Page excerpt =>

━━━

Basically, blue light wont be nearly as effective at triggering the sensor as green/yellow light!

What the heck is lux?

Most datasheets use lux to indicate the resistance at certain light levels. But what is lux? It's not a method we tend to use to describe brightness so it's tough to gauge. Here is a table adapted from a Wikipedia article on the topic!
(See Illumination table below)

Step 2: Testing and Connecting Your Photocell


Testing your photocell

The easiest way to determine how your photocell works is to connect a multimeter in resistance-measurement mode to the two leads and see how the resistance changes when shading the sensor with your hand, turning off lights, etc. Because the resistance changes a lot, an auto-ranging meter works well here. Otherwise, just make sure you try different ranges, between 1M ohms and 1K ohms before 'giving up'

Connecting to your photocell

Because photocells are basically resistors, they are non-polarized. That means you can connect them up 'either way' and they'll work just fine!

Photocells are pretty hardy, you can easily solder to them, clip the leads, plug them into breadboards, use alligator clips, etc. The only care you should take is to avoid bending the leads right at the epoxied sensor, as they could break off if flexed too often.

Step 3: Project Examples



Noisemaker that changes frequency based on light level.


Motor value and directional control with photoresistors and microcontroller


Line-following robot that uses photocells to detect the light bouncing off of white/black stripes

Another robot, this one has two sensors and moves towards light (they're called Braitenberg vehicles)

━━━

Material provided =>
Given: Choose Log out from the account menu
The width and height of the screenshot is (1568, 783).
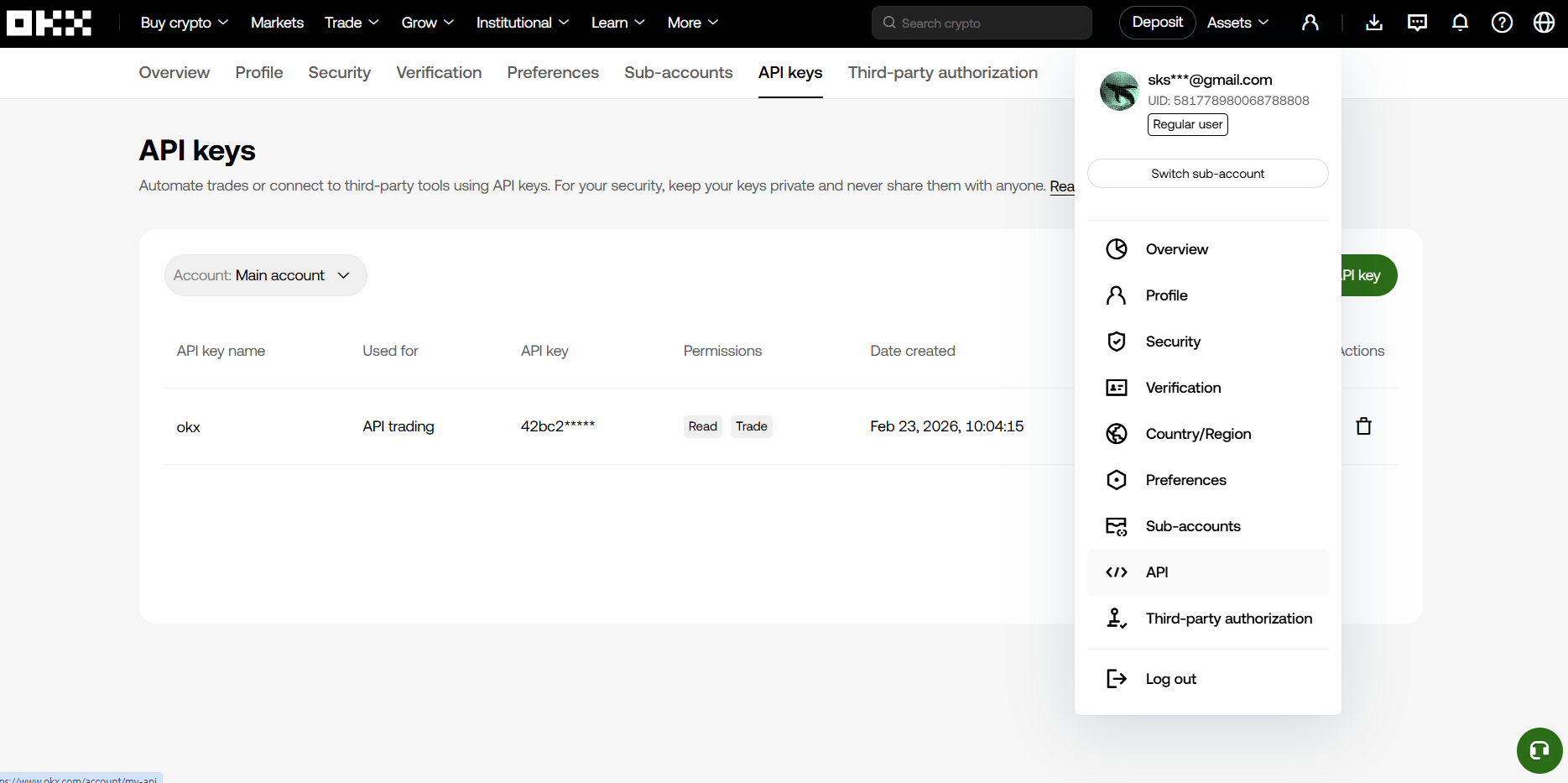Looking at the screenshot, I should 1170,679.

━━━

In the photocell excerpt, what handling precaution is given for the leads?

Response =>
Avoid bending the leads right at the epoxied sensor, as they could break off if flexed too often.